L’article de Nelson Charest met quant à lui l’accent sur le rapport entre la traduction et l’art poétique chez Paul Valéry et Yves Bonnefoy. Bien que leurs idées s’opposent à plusieurs égards, Charest établit également des concordances. Ainsi, bien que Bonnefoy perçoive la traduction comme une activité critique, elle donne tout de même lieu, selon lui, à un élargissement, une bonification, de sorte qu’elle devient une « création recommencée ». Il s’accorde ainsi avec Valéry, pour qui traduire consiste à cheminer « vers [l’]état naissant » du texte pour en quelque sorte le refaire. Par ailleurs, la distinction entre leurs poétiques s’éclaire à partir de leur interprétation respective de la crise de Mallarmé. Valéry, soutient Charest, propose une vision « pragmatique » de cette crise, alors que Bonnefoy l’envisage d’un point de vue « dramatique ». Il en découle, pour le premier, que la poésie se rapporte à un travail continu et inachevable, alors que pour le second, elle tient à une « crise » qui « inscrit le poète dans sa propre finitude » et lui fait rechercher une « présence sans leurre ». La réflexion de Charest nous amène ainsi à considérer l’importance des médiations dans le développement d’un art poétique et, du même coup, l’inhérente complémentarité de la lecture et de l’écriture.

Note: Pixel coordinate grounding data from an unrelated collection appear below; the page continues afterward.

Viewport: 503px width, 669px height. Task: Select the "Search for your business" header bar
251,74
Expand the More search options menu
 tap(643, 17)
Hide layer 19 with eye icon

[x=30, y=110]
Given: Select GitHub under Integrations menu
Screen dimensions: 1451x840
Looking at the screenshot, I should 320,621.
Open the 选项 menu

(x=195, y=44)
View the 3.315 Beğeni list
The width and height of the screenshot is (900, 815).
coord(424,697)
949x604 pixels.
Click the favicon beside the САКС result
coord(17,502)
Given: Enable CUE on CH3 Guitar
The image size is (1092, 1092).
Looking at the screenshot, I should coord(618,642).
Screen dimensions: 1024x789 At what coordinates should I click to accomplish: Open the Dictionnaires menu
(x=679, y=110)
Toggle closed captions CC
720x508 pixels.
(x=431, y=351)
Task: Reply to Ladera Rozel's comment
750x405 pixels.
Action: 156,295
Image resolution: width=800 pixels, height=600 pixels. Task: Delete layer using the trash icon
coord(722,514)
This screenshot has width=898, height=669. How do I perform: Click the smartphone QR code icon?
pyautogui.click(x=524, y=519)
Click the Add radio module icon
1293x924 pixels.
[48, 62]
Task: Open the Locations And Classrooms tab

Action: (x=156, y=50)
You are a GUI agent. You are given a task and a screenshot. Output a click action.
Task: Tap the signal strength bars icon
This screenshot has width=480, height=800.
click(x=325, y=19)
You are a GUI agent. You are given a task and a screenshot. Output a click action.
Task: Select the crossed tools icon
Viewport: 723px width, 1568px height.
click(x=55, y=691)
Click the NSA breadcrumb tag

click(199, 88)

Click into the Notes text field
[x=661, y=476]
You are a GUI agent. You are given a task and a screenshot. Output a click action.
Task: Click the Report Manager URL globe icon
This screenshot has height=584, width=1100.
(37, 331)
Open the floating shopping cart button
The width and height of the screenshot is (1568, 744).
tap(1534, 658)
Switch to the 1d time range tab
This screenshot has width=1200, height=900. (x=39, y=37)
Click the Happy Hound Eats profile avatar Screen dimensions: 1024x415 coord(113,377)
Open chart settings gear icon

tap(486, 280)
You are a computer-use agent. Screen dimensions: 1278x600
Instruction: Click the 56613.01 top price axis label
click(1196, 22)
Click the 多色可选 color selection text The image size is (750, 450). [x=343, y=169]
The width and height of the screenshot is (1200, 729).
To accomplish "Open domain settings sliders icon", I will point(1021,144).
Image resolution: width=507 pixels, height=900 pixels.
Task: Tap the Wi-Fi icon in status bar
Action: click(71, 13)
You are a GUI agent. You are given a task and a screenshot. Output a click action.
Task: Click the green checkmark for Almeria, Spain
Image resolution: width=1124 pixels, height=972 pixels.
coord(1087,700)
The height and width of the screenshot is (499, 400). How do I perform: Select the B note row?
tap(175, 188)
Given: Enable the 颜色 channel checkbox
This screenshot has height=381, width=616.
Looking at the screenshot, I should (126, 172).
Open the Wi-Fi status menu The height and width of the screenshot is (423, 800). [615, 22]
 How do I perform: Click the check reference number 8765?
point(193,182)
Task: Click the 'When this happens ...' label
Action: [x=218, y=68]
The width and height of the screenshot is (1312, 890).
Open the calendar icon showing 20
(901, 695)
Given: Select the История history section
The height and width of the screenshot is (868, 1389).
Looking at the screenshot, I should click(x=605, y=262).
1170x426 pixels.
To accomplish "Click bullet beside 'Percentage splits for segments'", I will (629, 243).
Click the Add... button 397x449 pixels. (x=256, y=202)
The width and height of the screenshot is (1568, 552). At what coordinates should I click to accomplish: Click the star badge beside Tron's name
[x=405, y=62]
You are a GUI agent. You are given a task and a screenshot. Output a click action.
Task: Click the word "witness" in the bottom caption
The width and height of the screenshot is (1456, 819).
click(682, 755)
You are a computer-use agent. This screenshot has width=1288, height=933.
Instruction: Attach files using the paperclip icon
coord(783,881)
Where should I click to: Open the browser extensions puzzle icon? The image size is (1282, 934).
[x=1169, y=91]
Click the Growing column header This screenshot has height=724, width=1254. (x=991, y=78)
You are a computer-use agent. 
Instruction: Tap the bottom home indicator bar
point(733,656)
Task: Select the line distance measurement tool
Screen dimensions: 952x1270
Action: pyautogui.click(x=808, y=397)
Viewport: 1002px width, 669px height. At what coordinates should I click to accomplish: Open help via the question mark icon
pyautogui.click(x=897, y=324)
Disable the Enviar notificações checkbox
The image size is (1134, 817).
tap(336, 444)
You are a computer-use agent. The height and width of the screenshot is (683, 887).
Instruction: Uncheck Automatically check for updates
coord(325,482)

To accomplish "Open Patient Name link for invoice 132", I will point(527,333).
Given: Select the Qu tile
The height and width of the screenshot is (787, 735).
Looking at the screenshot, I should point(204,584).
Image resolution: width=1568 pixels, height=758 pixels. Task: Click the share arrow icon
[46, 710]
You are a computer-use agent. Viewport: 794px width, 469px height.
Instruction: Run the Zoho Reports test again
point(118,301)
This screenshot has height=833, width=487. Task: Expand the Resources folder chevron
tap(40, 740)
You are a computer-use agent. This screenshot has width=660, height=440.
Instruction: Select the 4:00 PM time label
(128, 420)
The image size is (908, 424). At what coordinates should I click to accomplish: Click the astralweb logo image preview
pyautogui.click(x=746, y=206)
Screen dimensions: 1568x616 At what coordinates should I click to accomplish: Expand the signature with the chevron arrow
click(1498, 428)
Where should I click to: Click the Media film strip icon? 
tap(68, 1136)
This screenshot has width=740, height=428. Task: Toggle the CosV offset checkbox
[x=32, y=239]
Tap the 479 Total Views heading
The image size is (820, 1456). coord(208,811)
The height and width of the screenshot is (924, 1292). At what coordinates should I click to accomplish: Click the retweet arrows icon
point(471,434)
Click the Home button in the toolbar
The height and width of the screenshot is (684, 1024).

Au terme du dossier, Didier Coste médite la question de l’art poétique à l’aune de ses travaux de comparatiste et de poète. Il rappelle d’abord l’ambivalence dévoilée par les différentes approches de l’art poétique qui ont ponctué le xxe siècle. Cette ambivalence tient à ce que certaines privilégient l’ordre pour répondre à la menace du « désordre moderniste », quand d’autres voient dans ce même ordre un « achèvement qui tue ». À la lumière de ce tiraillement, Coste souligne le paradoxe des arts poétiques : leurs règles sont à la fois « interprétables » et invariables, de sorte qu’elles semblent autant donner de la flexibilité à l’expression que l’étouffer. Pour sa part, il dit avoir trouvé dans la forme du sonnet l’outil qu’il cherchait pour « rendre hommage à la [justesse] d’une pensée, d’une voix […] qui n’étaient pas les [siennes] ». La poétique qui émerge à même ses poèmes (anglais et français) repose donc sur l’accueil de « l’autre voix, l’autre langue, l’autre parole ». Ce faisant, Coste rejoint en quelque sorte la position de Bonnefoy exposée par Nelson Charest, à savoir que traducteurs, critiques et poètes forment une « communauté » en marche vers un « arrière-pays », ce qu’il désigne plutôt comme une « demeure » ou un « séjour ». C’est à partir de ce « réarmement », de cette volonté de « donner [au poème] les moyens d’affirmer la perpétuité de l’autre », que Didier Coste dévoile ici son propre art poétique.

*

Une journée d’étude est à l’origine du présent dossier. Elle eut lieu à Montréal le 14 mai 2015 grâce au soutien financier de la Chaire de recherche du Canada en esthétique et poétique qu’animait Pierre Ouellet à l’Université du Québec à Montréal. Les articles ici réunis précisent et consolident les réflexions ébauchées ce jour-là.